*Task statement*: Please retype the data below in full.

──────── Provided data

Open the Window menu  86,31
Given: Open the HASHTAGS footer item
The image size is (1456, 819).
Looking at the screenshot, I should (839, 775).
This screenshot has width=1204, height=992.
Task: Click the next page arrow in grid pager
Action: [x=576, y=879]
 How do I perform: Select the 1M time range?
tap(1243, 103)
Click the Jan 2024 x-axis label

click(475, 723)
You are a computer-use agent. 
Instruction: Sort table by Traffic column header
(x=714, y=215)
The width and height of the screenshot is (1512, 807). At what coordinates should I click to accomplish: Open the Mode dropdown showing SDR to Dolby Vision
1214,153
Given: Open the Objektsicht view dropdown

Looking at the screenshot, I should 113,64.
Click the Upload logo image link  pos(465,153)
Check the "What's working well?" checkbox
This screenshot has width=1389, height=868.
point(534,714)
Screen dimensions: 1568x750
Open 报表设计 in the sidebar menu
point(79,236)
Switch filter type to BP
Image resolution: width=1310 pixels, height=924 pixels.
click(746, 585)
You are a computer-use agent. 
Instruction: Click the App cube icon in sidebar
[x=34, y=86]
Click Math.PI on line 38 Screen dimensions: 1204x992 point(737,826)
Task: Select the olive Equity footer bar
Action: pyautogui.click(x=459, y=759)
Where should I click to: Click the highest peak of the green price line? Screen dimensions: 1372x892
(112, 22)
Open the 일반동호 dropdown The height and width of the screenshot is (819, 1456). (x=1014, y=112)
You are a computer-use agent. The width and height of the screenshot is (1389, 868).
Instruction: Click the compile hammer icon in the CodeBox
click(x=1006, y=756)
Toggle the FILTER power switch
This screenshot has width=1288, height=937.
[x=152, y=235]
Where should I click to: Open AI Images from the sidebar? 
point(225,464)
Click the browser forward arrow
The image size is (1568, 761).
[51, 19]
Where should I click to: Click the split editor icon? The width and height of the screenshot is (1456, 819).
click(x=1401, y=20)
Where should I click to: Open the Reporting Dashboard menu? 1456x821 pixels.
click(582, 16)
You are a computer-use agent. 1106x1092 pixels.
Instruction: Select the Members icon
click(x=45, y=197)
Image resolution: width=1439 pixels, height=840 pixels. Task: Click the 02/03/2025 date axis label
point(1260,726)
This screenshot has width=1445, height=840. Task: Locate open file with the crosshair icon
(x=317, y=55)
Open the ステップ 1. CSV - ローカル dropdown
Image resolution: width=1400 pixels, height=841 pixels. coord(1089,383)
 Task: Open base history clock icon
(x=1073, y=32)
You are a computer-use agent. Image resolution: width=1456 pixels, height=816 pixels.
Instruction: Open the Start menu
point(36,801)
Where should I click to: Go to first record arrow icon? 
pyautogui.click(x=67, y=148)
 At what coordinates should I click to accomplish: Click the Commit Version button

────────────────

*Answer box*:
Open the Window menu  86,31
Given: Open the HASHTAGS footer item
The image size is (1456, 819).
Looking at the screenshot, I should (839, 775).
This screenshot has width=1204, height=992.
Task: Click the next page arrow in grid pager
Action: [x=576, y=879]
 How do I perform: Select the 1M time range?
tap(1243, 103)
Click the Jan 2024 x-axis label

click(475, 723)
You are a computer-use agent. 
Instruction: Sort table by Traffic column header
(x=714, y=215)
The width and height of the screenshot is (1512, 807). At what coordinates should I click to accomplish: Open the Mode dropdown showing SDR to Dolby Vision
1214,153
Given: Open the Objektsicht view dropdown

Looking at the screenshot, I should 113,64.
Click the Upload logo image link  pos(465,153)
Check the "What's working well?" checkbox
This screenshot has width=1389, height=868.
point(534,714)
Screen dimensions: 1568x750
Open 报表设计 in the sidebar menu
point(79,236)
Switch filter type to BP
Image resolution: width=1310 pixels, height=924 pixels.
click(746, 585)
You are a computer-use agent. 
Instruction: Click the App cube icon in sidebar
[x=34, y=86]
Click Math.PI on line 38 Screen dimensions: 1204x992 point(737,826)
Task: Select the olive Equity footer bar
Action: pyautogui.click(x=459, y=759)
Where should I click to: Click the highest peak of the green price line? Screen dimensions: 1372x892
(112, 22)
Open the 일반동호 dropdown The height and width of the screenshot is (819, 1456). (x=1014, y=112)
You are a computer-use agent. The width and height of the screenshot is (1389, 868).
Instruction: Click the compile hammer icon in the CodeBox
click(x=1006, y=756)
Toggle the FILTER power switch
This screenshot has width=1288, height=937.
[x=152, y=235]
Where should I click to: Open AI Images from the sidebar? 
point(225,464)
Click the browser forward arrow
The image size is (1568, 761).
[51, 19]
Where should I click to: Click the split editor icon? The width and height of the screenshot is (1456, 819).
click(x=1401, y=20)
Where should I click to: Open the Reporting Dashboard menu? 1456x821 pixels.
click(582, 16)
You are a computer-use agent. 1106x1092 pixels.
Instruction: Select the Members icon
click(x=45, y=197)
Image resolution: width=1439 pixels, height=840 pixels. Task: Click the 02/03/2025 date axis label
point(1260,726)
This screenshot has width=1445, height=840. Task: Locate open file with the crosshair icon
(x=317, y=55)
Open the ステップ 1. CSV - ローカル dropdown
Image resolution: width=1400 pixels, height=841 pixels. coord(1089,383)
 Task: Open base history clock icon
(x=1073, y=32)
You are a computer-use agent. Image resolution: width=1456 pixels, height=816 pixels.
Instruction: Open the Start menu
point(36,801)
Where should I click to: Go to first record arrow icon? 
pyautogui.click(x=67, y=148)
 At what coordinates should I click to accomplish: Click the Commit Version button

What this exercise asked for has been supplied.